• **Work instructions**:
Put the lines of the listing below, from the line with "Given: Open the hamburger menu in the header" to the line with "Looking at the" (both included), into a numbered list without blank lines. Leave the pictures out of your answer.

[Entries for locating words and elements]
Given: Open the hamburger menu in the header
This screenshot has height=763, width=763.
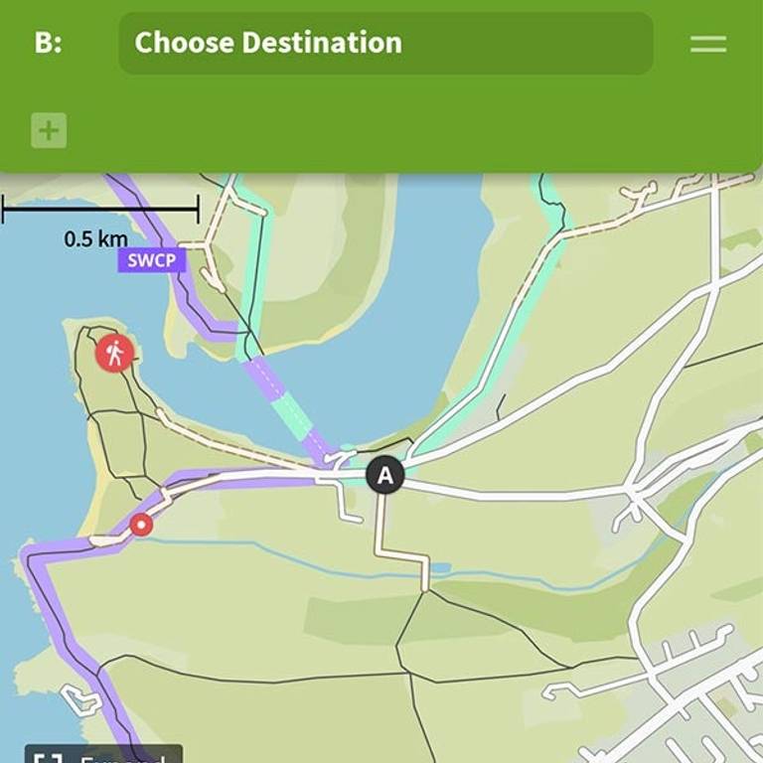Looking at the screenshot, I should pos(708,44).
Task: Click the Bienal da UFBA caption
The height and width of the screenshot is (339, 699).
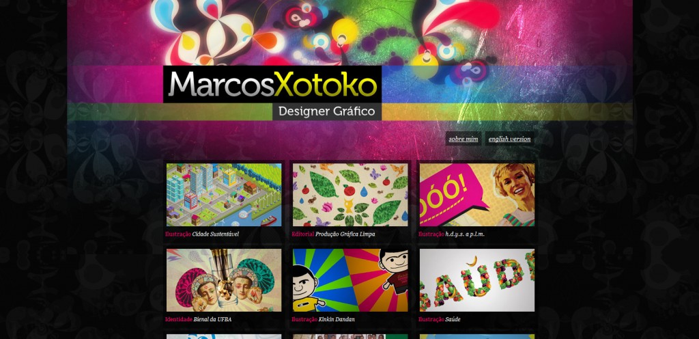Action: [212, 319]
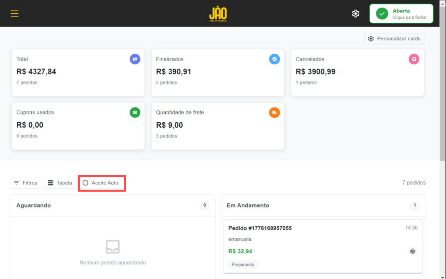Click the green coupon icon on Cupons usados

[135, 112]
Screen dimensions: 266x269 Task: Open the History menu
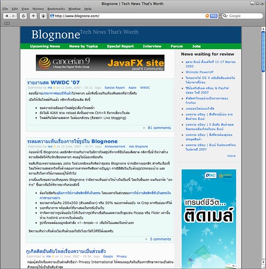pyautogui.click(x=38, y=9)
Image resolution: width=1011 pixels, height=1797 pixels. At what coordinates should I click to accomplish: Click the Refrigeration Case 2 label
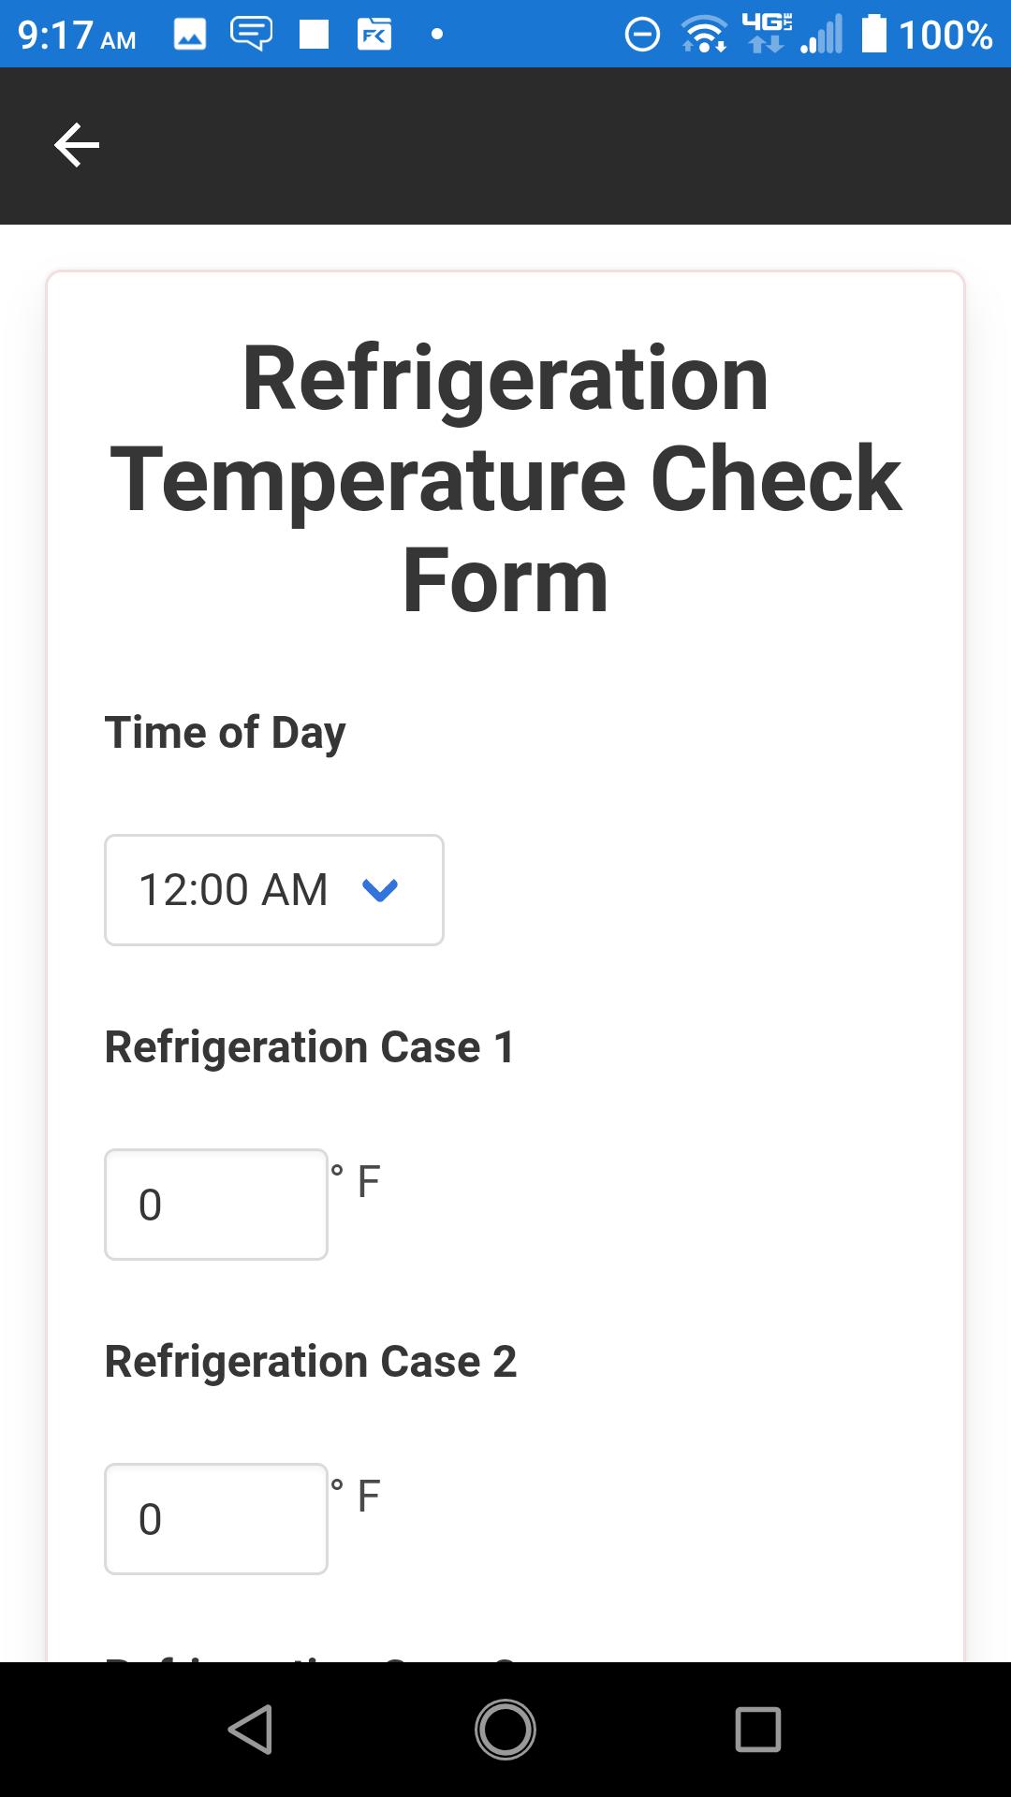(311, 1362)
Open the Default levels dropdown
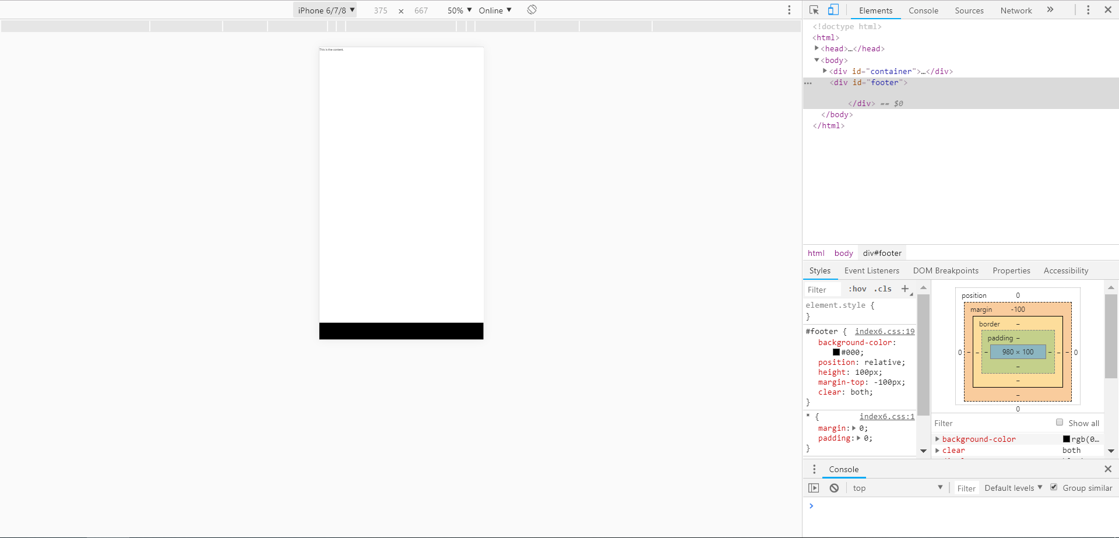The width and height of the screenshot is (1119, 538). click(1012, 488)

==

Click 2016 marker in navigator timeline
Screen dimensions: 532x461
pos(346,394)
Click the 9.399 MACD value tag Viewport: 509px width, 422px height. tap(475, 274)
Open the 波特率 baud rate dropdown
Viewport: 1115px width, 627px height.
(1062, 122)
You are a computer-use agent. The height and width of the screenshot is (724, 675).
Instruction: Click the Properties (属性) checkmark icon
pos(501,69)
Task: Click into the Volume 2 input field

• **The solution**:
1. Given: Open the hamburger menu in the header
2. This screenshot has height=763, width=763.
3. Looking at the screenshot, I should pos(708,44).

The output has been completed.